I need to do a plot using three variables. One of them should be on the secondary Y axis in bar format (kind), the remaining variables (two) should be on the left axis using a simple line. However, I got the following chart:
When I use the three variables in line format I get the right plot (which is not very useful for a visual analysis):
I did a quick test using a small sample from my data (code below). I get the right pic when I use bar format for the third one.
I wonder, what is going on? Is there a problem with the data size (which I dont think so bcs I get less than 100 rows)?

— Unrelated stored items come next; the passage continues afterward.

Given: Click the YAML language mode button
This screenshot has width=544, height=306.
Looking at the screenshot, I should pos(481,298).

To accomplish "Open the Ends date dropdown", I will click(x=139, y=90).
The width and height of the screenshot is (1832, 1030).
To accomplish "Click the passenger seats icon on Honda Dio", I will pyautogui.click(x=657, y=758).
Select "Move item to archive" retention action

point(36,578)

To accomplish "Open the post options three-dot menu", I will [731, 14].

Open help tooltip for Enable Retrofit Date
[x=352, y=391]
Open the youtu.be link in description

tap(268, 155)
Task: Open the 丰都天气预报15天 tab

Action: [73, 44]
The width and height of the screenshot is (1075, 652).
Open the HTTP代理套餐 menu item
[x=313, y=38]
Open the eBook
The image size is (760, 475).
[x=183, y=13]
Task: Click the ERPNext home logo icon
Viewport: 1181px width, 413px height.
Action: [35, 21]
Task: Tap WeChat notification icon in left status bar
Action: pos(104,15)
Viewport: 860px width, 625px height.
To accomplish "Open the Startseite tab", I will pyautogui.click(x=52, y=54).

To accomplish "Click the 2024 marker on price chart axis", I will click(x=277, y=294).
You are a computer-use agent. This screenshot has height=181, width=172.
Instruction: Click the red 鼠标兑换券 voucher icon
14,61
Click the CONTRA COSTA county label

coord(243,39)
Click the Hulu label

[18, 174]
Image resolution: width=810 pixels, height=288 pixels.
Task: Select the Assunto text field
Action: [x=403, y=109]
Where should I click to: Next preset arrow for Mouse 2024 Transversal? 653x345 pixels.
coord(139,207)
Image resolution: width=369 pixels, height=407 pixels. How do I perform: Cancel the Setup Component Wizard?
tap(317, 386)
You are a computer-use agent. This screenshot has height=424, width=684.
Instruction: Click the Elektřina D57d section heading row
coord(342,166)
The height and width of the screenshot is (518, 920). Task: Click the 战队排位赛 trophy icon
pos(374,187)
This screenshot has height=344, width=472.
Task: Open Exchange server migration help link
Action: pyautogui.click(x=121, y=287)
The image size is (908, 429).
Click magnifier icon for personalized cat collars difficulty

df2 = pd.DataFrame({'ind':[120.29, 125.45, 127.37, 130.39, 128.30],
'var1':[129.907990, 129.571185, 129.234380, 128.897574, 128.560769],
'var2':[-0.074037, -0.031806, -0.014426, 0.011578, -0.002028]})
fig, ax1 = plt.subplots()
ax2 = ax1.twinx()
df2['ind'].plot(ax=ax1)
df2['var1'].plot(ax=ax1)
df2['var2'].plot(kind='bar', ax=ax2, color='r')
plt.show()
PD: In addition, I noted that in the third pic the line is behind the bar. How can I change that?
I found the solution for this (this link helped me a lot ). Basically, it is based on the index you set up previously.
This is the new code:
fig, ax1 = plt.subplots()
ax2 = ax1.twinx()
ax1.plot(df2.index, df2['ind'])
ax1.plot(df2.index, df2['var1'])
ax2.bar(df2.index, df2['var2'], color='r')
plt.show()
Hope this helps.